Arnold Böcklin, La plaga
Llegada la edad de la tranquilidad y la distancia, y esto es un eufemismo para decir que he llegado a la vejez, el miedo casi me ha abandonado a pesar de que lo identifico en todas partes. Muchas de las expresiones incomprensibles de la conducta humana actual son producto del miedo. El miedo es rey, nutre al poder, a los gobiernos, a las masas asustadizas que se aferran a causas sin sentido para neutralizar lo que no pueden comprender. Los miedos vienen surtidos, variados, como sabores en la carta de una heladería. Los hay para los más atrevidos que no temen por sus vidas, los hay moderados para consultarlos con el sicólogo, los hay patológicos como las fobias a volar, a los microbios o a los elevadores, los hay tradicionales como el desafecto o la infidelidad.
Como tabla de salvación y espejo fidedigno de lo humano, el arte pone de manifiesto al miedo como tema importante en la pintura, la literatura, la escultura. La Cabeza de Medusa de Caravaggio, Saturno devorando a sus hijos de Goya, La plaga de Arnold Böcklin o Pesadilla de Henry Fuseli son obras que no puedo ver sin el consabido escalofrío. Es otro tipo de miedo ese que general el arte. Sabemos de antemano que es una ficción, pero la maestría de sus autores provoca el estremecimiento de la conciencia. Allá lejos en el tiempo, recuerdo las lecturas de El gato negro, Los crímenes en la calle Morgue, El corazón delator y otros cuentos excepcionales de Edgar Allan Poe, El guardavías de Dickens, Macbeth de Shakespeare o el poema Tengo miedo de Neruda. Creo que a Poe, a Hoffman y a Lovecraft les debo muchas de las cavilaciones de mis noches insomnes. Fueron capaces de generar mundos de pesadilla, tensión de cuerdas de violín y fracturas de la realidad que me alcanzaron por su posibilidad.

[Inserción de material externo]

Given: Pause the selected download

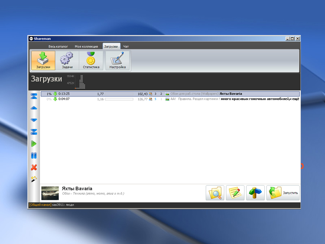Looking at the screenshot, I should (34, 155).
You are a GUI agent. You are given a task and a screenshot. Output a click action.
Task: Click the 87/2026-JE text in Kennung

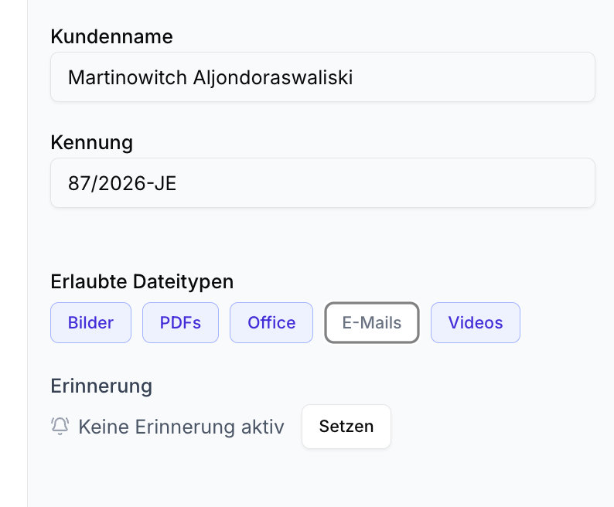pyautogui.click(x=122, y=184)
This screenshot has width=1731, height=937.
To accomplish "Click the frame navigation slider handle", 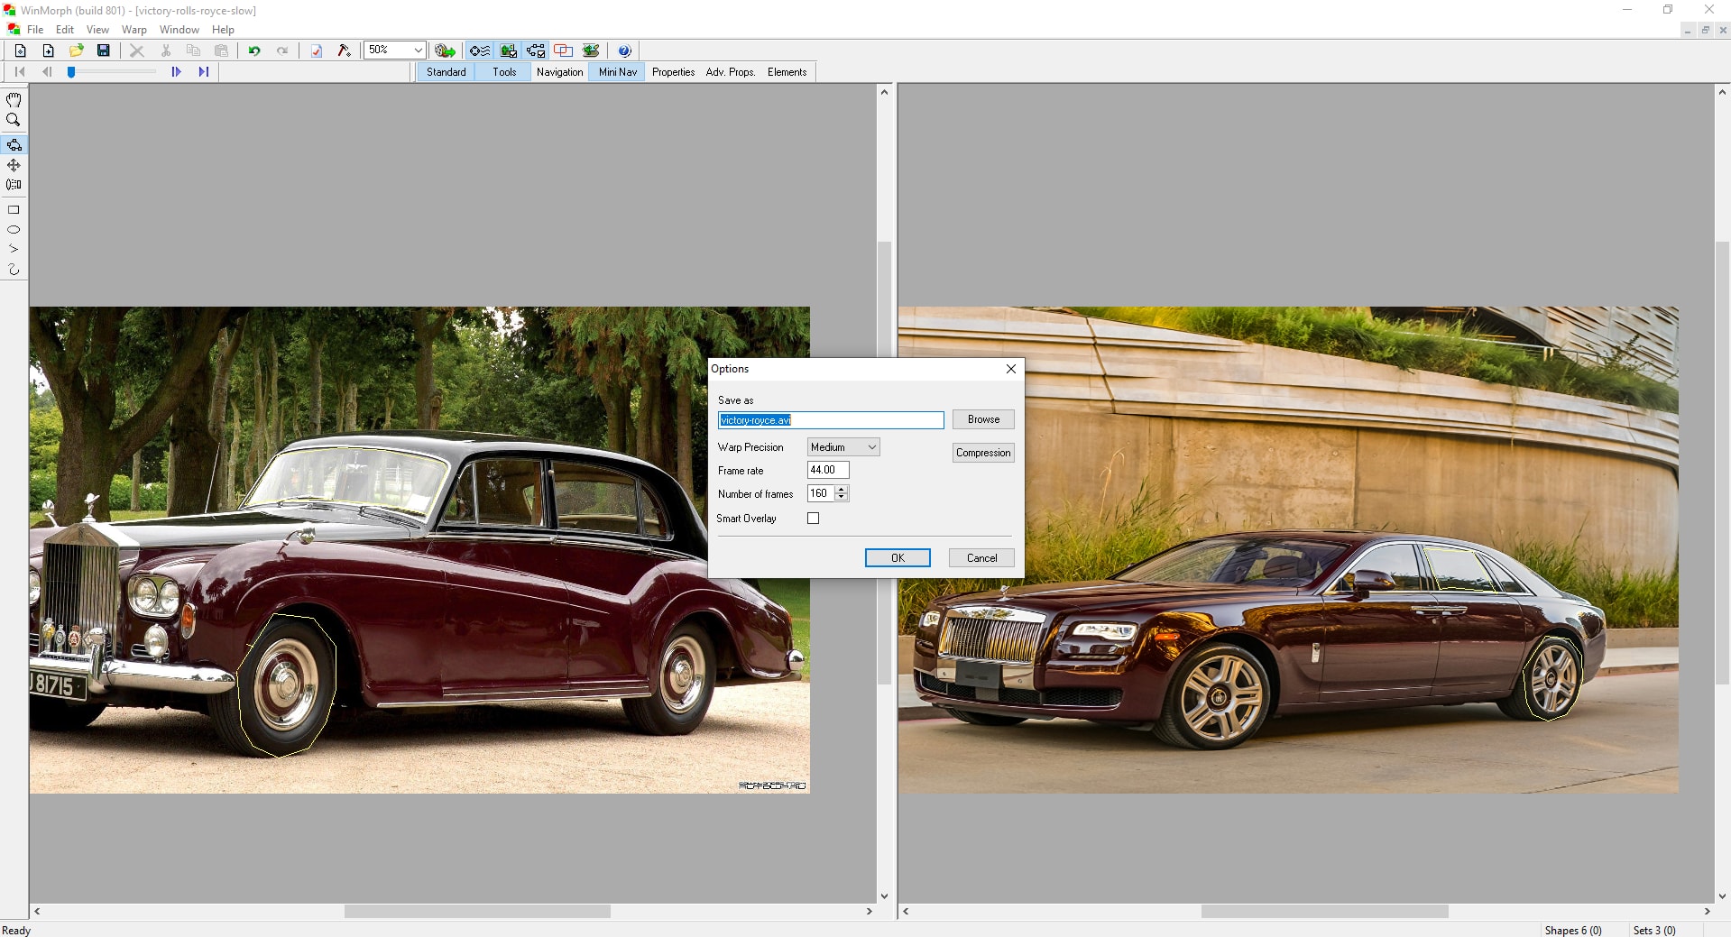I will (71, 72).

En encuestas informales y veladas entre familiares y amigos, identifico varios miedos esenciales. Miedo a la enfermedad, a la dependencia, al karma, al futuro, a la soledad. Miedo al tiempo, al mundo que ya no se comprende, a la desconexión. Miedo de olvidar, miedo de morir, miedo de vivir. Y los escucho y respeto estos temores ajenos, mas no los comparto. Ese terrible miedo a la muerte no me alcanza, no lo he tenido jamás, por alguna razón que no comprendo. El miedo ha mutado en muchos otros sentimientos, sin embargo. Esa muerte que reté tantas veces con la temeridad de los primeros años se ha convertido en consideración por los míos. Ahora el temor es pena. El desconsuelo se arremolina en mi pecho con el pensamiento de causar dolor a mi gente algún día, cuando me ganen las arenas movedizas de mis niñas pesadillas. Pero para contrarrestarlo, para mientras, muy quedito, canto, canto y mi mal espanto.